Mass Spectrometry for Palaeoprotemics

My PhD Project

The latest generation of high-resolution tandem mass spectrometry for palaeoproteomics can reliably and rapidly detect proteins in complex mixtures, even in the very limited quantities typical of ancient samples. Workflow miniaturization and simplification of sample preparation, by integrating into a single or few step(s) different chemical treatments, have already been proven to improve recovery in the most recalcitrant ancient samples. Such approaches are contributing to minimizing the amount of starting material needed for palaeoproteomics analysis. The possibility to combine the dissociative capabilities of complementary fragmentation methods (ETD, UVPD, HCD) maximises the ability to elucidate the full complexity of the protein material, in sequence, in polymorphism and in chemical and/or post-translational modifications with unprecedented depth and accuracy.

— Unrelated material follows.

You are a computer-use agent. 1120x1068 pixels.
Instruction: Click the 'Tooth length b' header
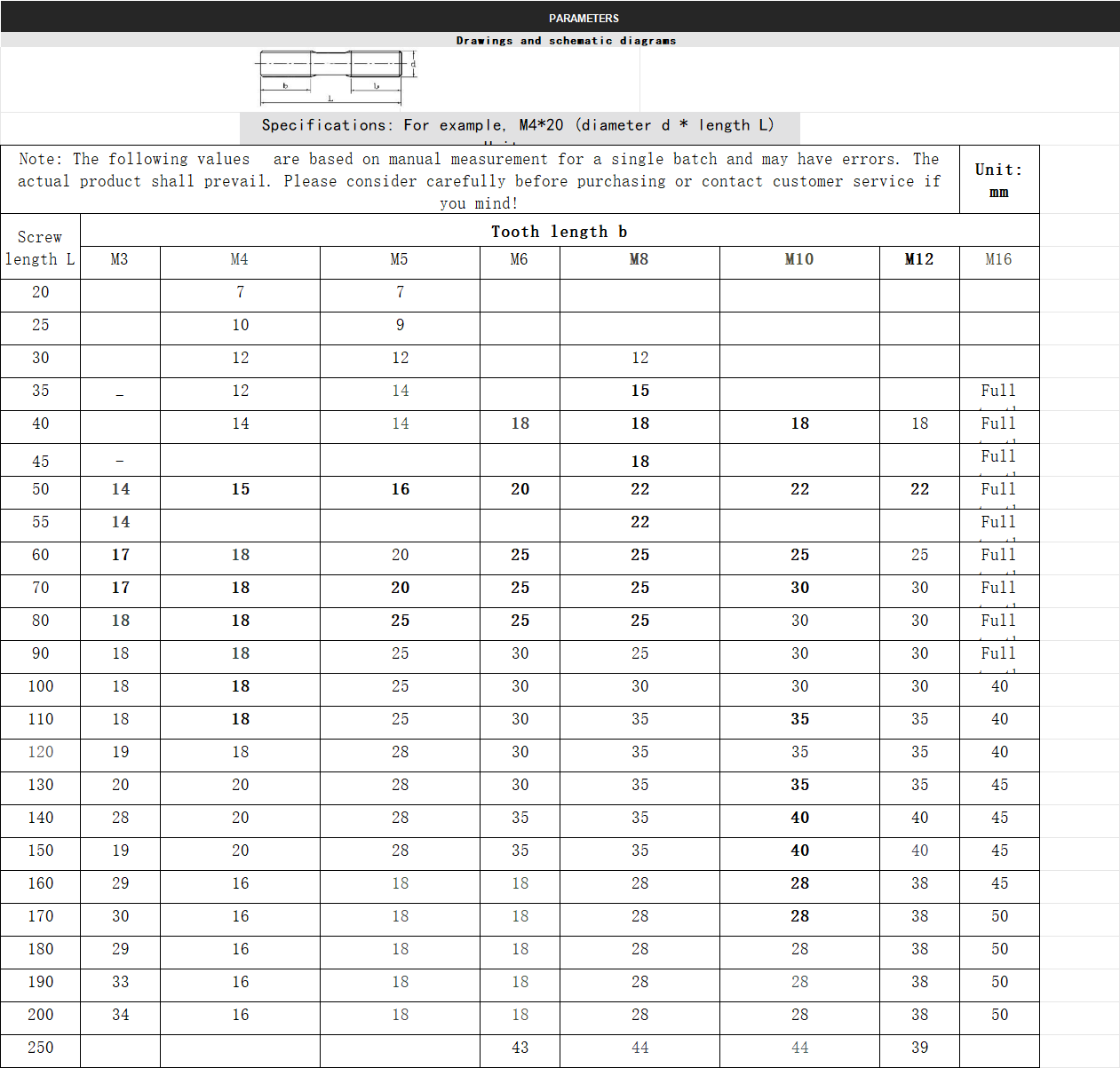point(560,232)
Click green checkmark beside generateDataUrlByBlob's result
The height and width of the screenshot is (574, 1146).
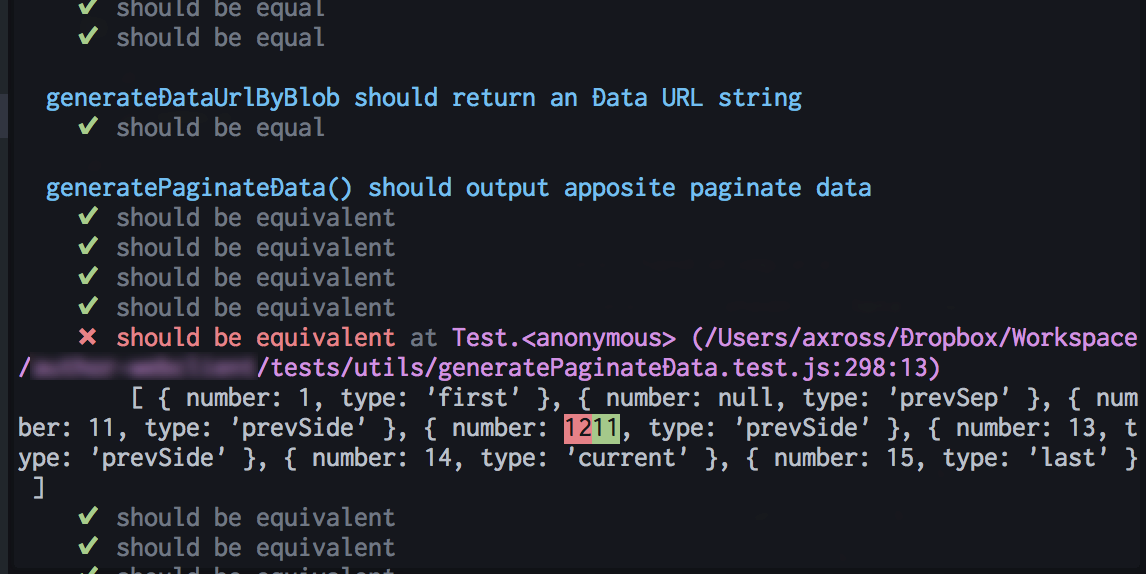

Top-down methods, adding molecular details lost when proteoforms are hydrolyzed into proteolytic peptides in bottom-up proteomics, also benefit from the recent technological gains in mass spectrometry. I will develop new minimally invasive methods and miniaturized analytical workflow based on bottom-up and top-down approaches, to analyse trace level of proteins in palaeoanthropological and palaeontological materials and reach an exhaustive characterization of ancient material available. Digestion free top-down proteomics methods will also be investigated to remove many of the limitations hampering analysis of this category of samples. The methods will be used to identify proteins from samples with very limited amounts. Elucidation of protein polymorphism will also be studied with these minimally invasive methods in partnership with the PUSHH partners. Another application of these methods is the study protein degradation (e.g. chemical modifications, breakdown) such as the degradation of tooth enamel proteins in partnership with ESR14.

Secondments

Secondment period of 4 months, during PhD year 1, at University of Copenhagen under Enrico Cappellini’s supervision to learn the sample preparation protocols developed by Enrico Cappellinie to extract ancient proteins from dental enamel, in collaboration with ESR6.

CV

2018-2020 

Master in Chemistry, Analytical Sciences track, joint degree with the Universiteit van Amsterdam and the Vrije Universiteit Amsterdam, The Netherlands

• Research Thesis:  "Challenging the Revival of Packed Column SFC"

 Shell Technology Centre, Amsterdam

• Literature Thesis: "Metal-based nanoparticles used in restoration in cultural heritage"

 University of Amsterdam

2018-2020

Participant in the MSc+ talent program with TI-COAST (https://www.ti-coast.com/human-capital/msc.html)

2015-2018

Bachelor in Liberal Arts and Sciences, Maastricht Science Program, Maastricht University, The Netherlands

BSc Thesis: "Synthesis, characterisation, and polymerisation of multifunctional monomers from biobased sources"

 Aachen Maastricht Institute for Biobased Materials,  Chemelot Campus, Geleen, The Netherlands

Publications

Gilbert, C., Krupicka, V., Galluzzi, F., Popowich, A., Bathany, K., Claverol, S., ... & Tokarski, C. (2024). Species identification of ivory and bone museum objects using minimally invasive proteomics. Science Advances, 10(4), eadi9028.

Gilbert, C., Bathany, K., Claverol, S., Scanvion, Q., Hedouin, V., Bertrand, B., & Tokarski, C. (2024). Successive Protein Extraction Using Hydroxylamine to Increase the Depth of Proteome Coverage in Fresh, Forensic, and Archaeological Bones. Analytical Chemistry, 96(8), 3247-3252.

Noordzij, G. J., van den Boomen, Y. J. G., Gilbert, C., van Elk, D. J. P., Roy, M., Wilsens, C. H. R. M., & Rastogi, S. (2019). The aza-Michael reaction: towards semi-crystalline polymers from renewable itaconic acid and diamines. Polymer Chemistry, 10(29), 4049-4058.